─── Source passage ───

Interview by Paul Salfen

Even by sci-fi standards, 2020 has been very strange. The most creative mind probably wouldn’t have come up with what’s going on in the current state of the world. And, of course, in the realm of film, we can’t even see any of the films we wanted to on the big screen as they were intended. But, thankfully, we’re still getting some great escapist fare at home. One of 2020’s most interesting and intriguing releases so far has been Archive, a story set in 2038 where a scientist is working on a human-equivalent AI to bring back his dead wife. It’s a story of love and loss that brings up great questions that are even more relevant in this time. Starring Theo James (Divergent) and Stacy Martin (Nymphomaniac Vol 1 &2), this 2020 selection from writer-director Gavin Rothery is sure to be one of the best of the time, even if it isn’t seen on the big screen.

Here’s more from Martin:


AMFM Magazine: We definitely needed this escapist film right about now. We really enjoyed watching it, but you must have had a great time entering into that world.
Stacy Martin: Yeah, it relies on a lot of familiar aspects of cinema and what we know in terms of storytelling, but it has definitely its own tone, that is something that Gavin is very infused by. He really created everything in this story. He just had such a wonderful vision for this world that when I met him for the first time, I was completely taken by how precise and dense it all was. He was talking about smell and memory and it kind of all felt like you just wanted to be a part of it and it was quite an exciting challenge to take on.

AMFM: What was it that was so special about him as far as his vision as a director since it was his first feature?
SM: This is his first feature but it feels so accomplished in terms of where he wanted to go with it and he definitely didn’t shy away from it being as big as it could be and that’s what I look for in directors. I want to see someone who has vision and isn’t afraid of going all out and making something the best that it could be.

AMFM: The set was striking. What do you think you’ll always remember about it?

─── Provided data ───

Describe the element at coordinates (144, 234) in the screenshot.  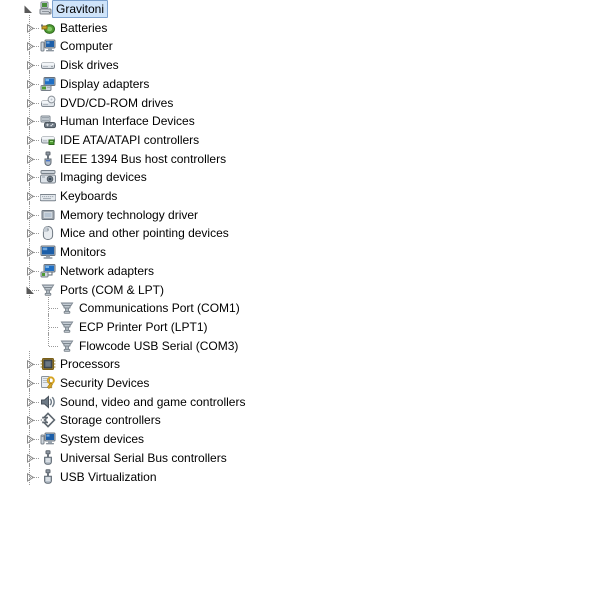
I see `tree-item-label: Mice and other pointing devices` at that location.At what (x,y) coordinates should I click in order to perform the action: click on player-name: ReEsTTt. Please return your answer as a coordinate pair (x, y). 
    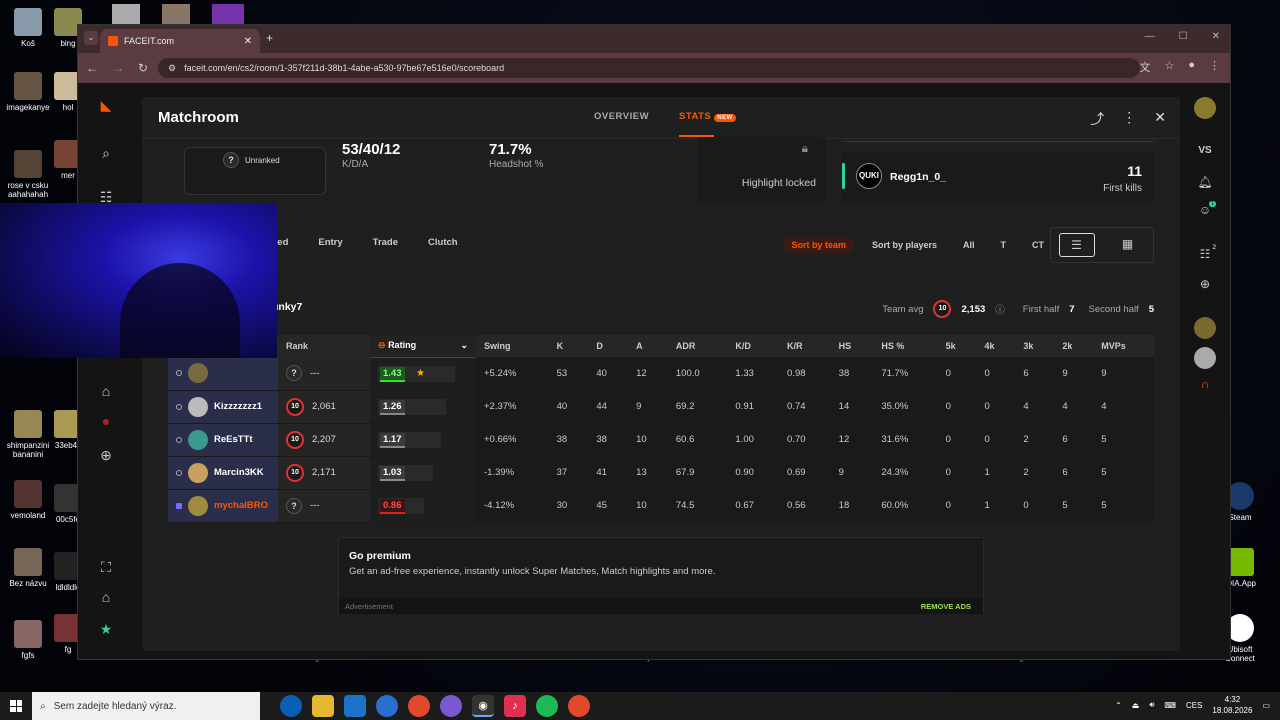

───

Exercises to complete:
• a. Answer these questions from the interview about Archive:
(i) In what year is the film's story set?
(ii) Who wrote and directed the film?
(iii) According to Stacy Martin, what two things was the director talking about when she first met him?
• b. Transcribe the part of the interview that opens with the words "AMFM Magazine: We" and closes with "his first feature?".

Answers to this exercise:
• a.
(i) 2038
(ii) Gavin Rothery
(iii) Smell and memory

• b.
AMFM Magazine: We definitely needed this escapist film right about now. We really enjoyed watching it, but you must have had a great time entering into that world.
Stacy Martin: Yeah, it relies on a lot of familiar aspects of cinema and what we know in terms of storytelling, but it has definitely its own tone, that is something that Gavin is very infused by. He really created everything in this story. He just had such a wonderful vision for this world that when I met him for the first time, I was completely taken by how precise and dense it all was. He was talking about smell and memory and it kind of all felt like you just wanted to be a part of it and it was quite an exciting challenge to take on.

AMFM: What was it that was so special about him as far as his vision as a director since it was his first feature?